## WHAT IS REQUIRED
Below are several entries. Transcribe exactly those lines that fall from the one with "1568x692 pixels." through the one with "Click the word minutes in battery card", end lines included.

## DATA EXCERPTS
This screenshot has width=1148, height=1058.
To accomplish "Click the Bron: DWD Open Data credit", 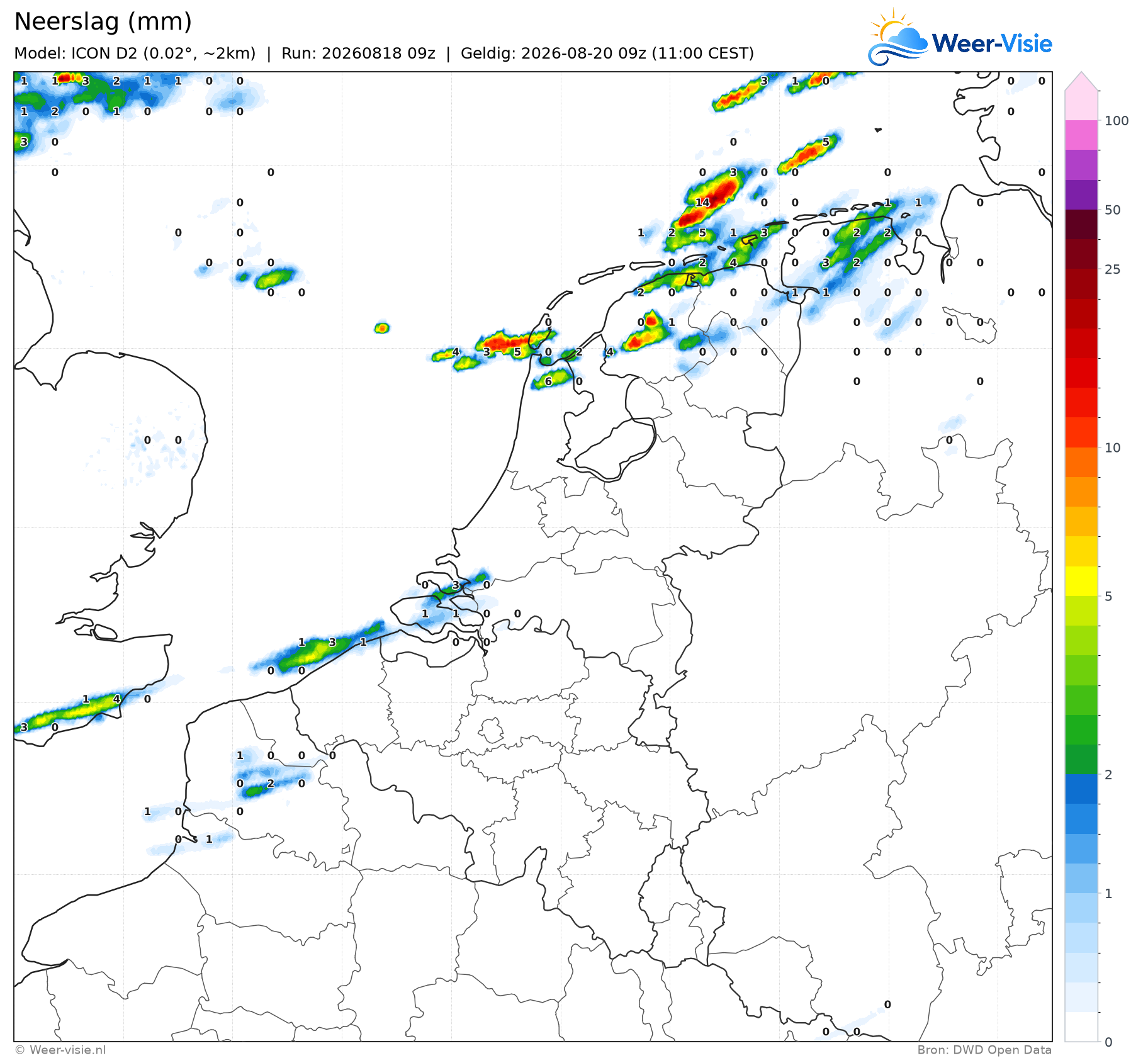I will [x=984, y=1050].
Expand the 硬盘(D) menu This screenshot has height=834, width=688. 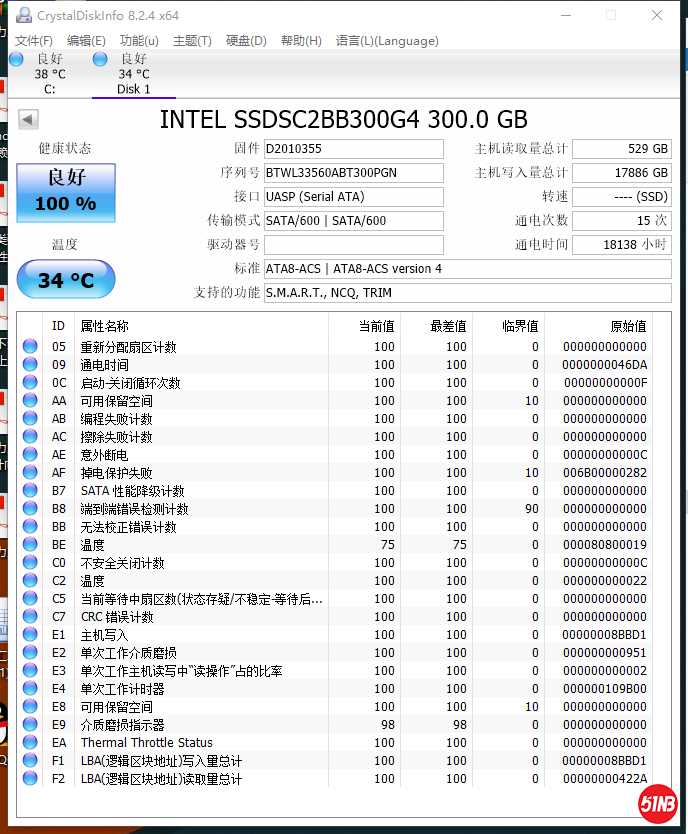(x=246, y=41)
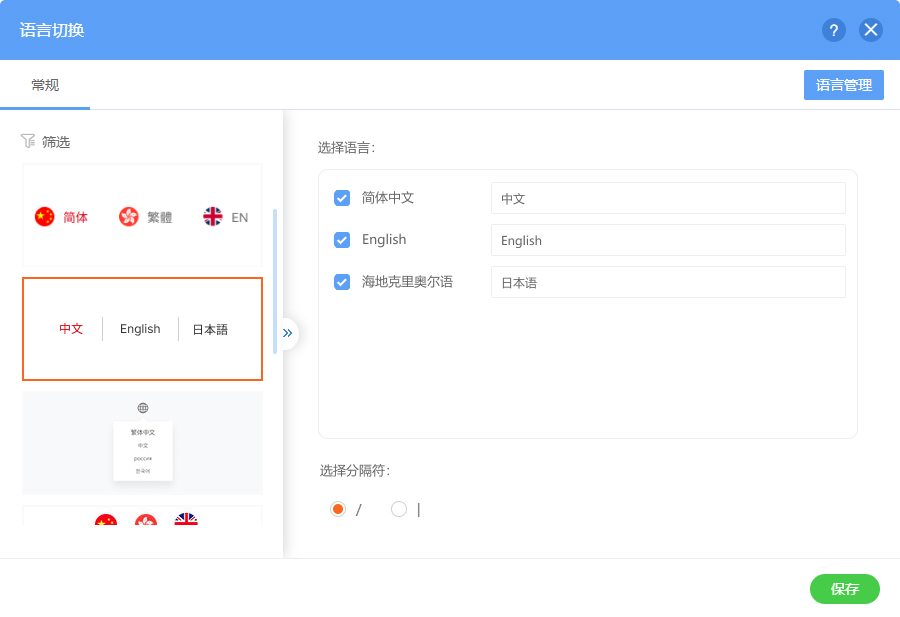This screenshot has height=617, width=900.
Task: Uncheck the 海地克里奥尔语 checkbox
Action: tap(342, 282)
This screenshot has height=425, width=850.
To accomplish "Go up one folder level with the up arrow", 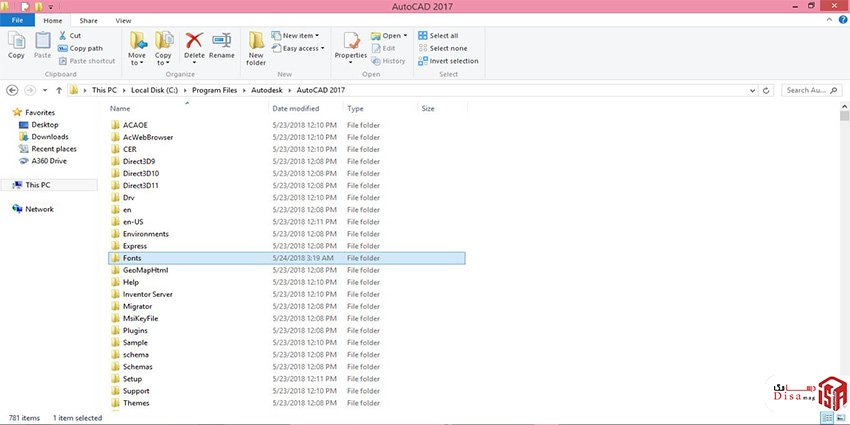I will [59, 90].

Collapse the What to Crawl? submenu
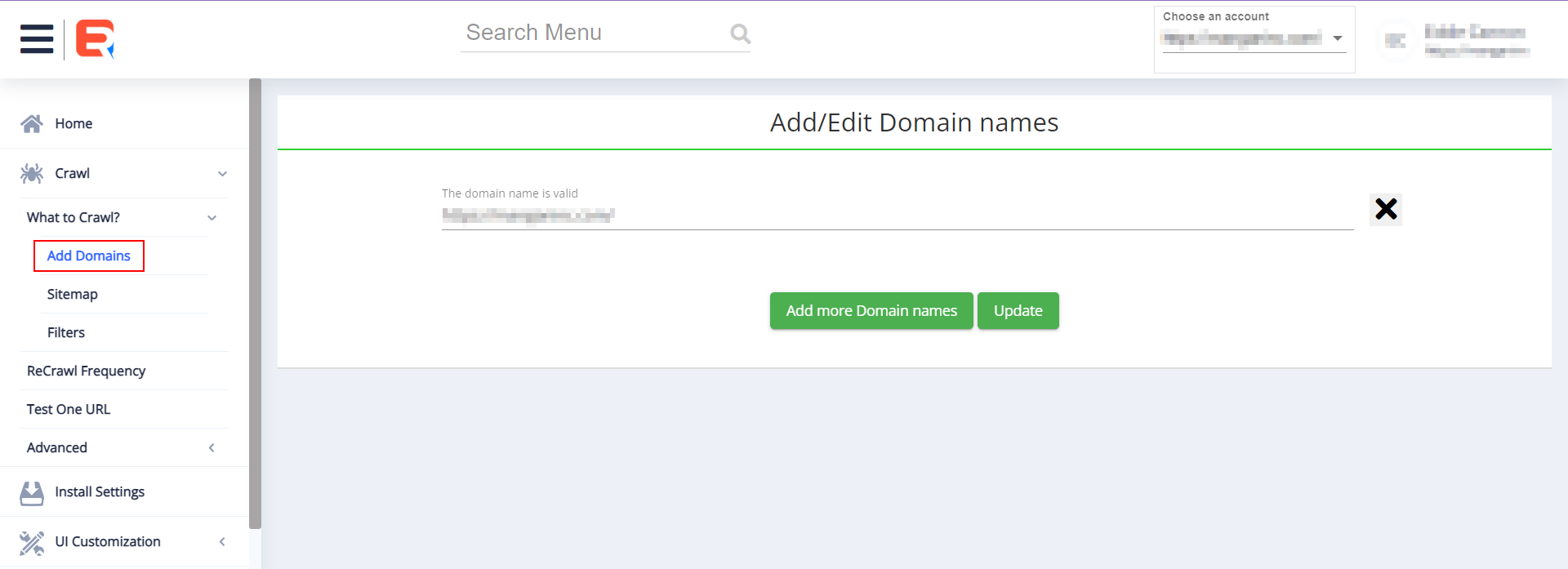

...

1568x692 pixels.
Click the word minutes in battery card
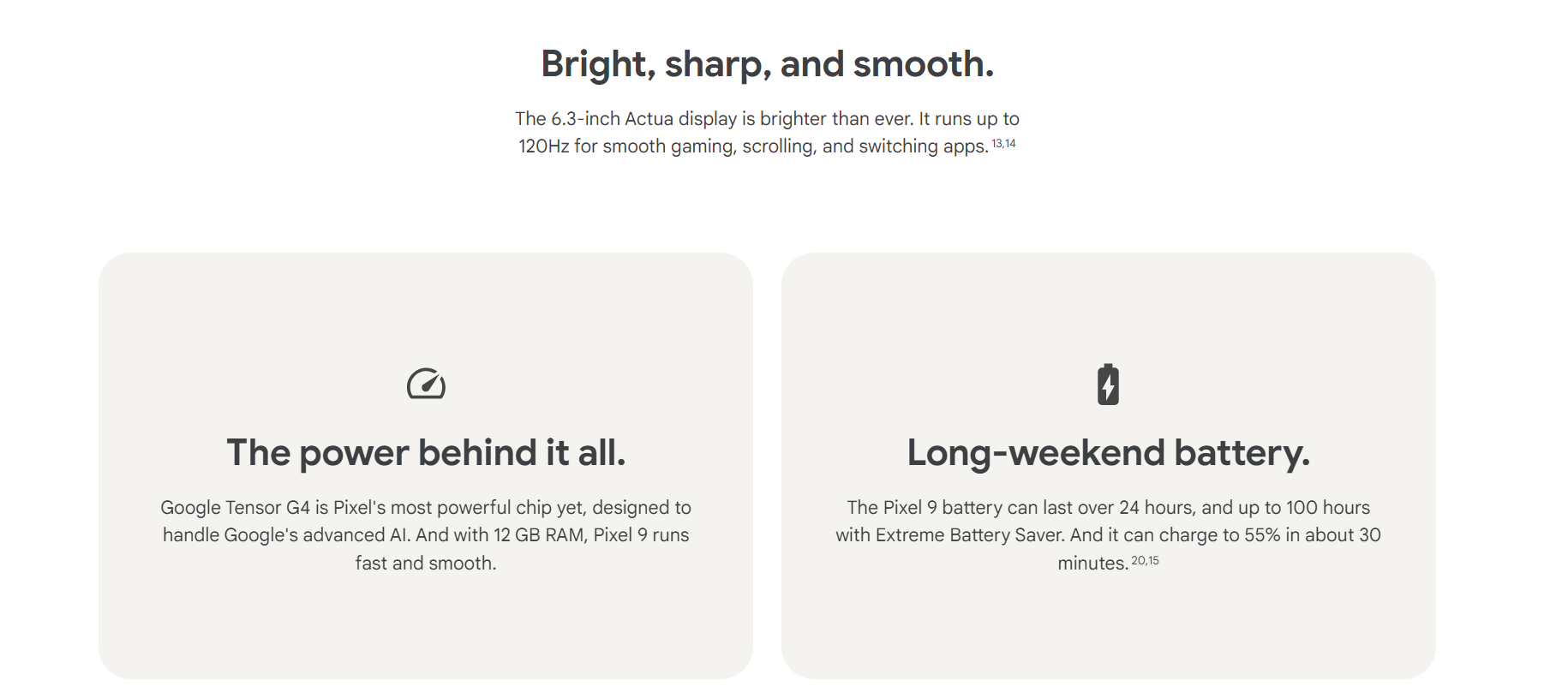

## SOLUTION TO THIS TASK
1568x692 pixels.
Click the word minutes in battery card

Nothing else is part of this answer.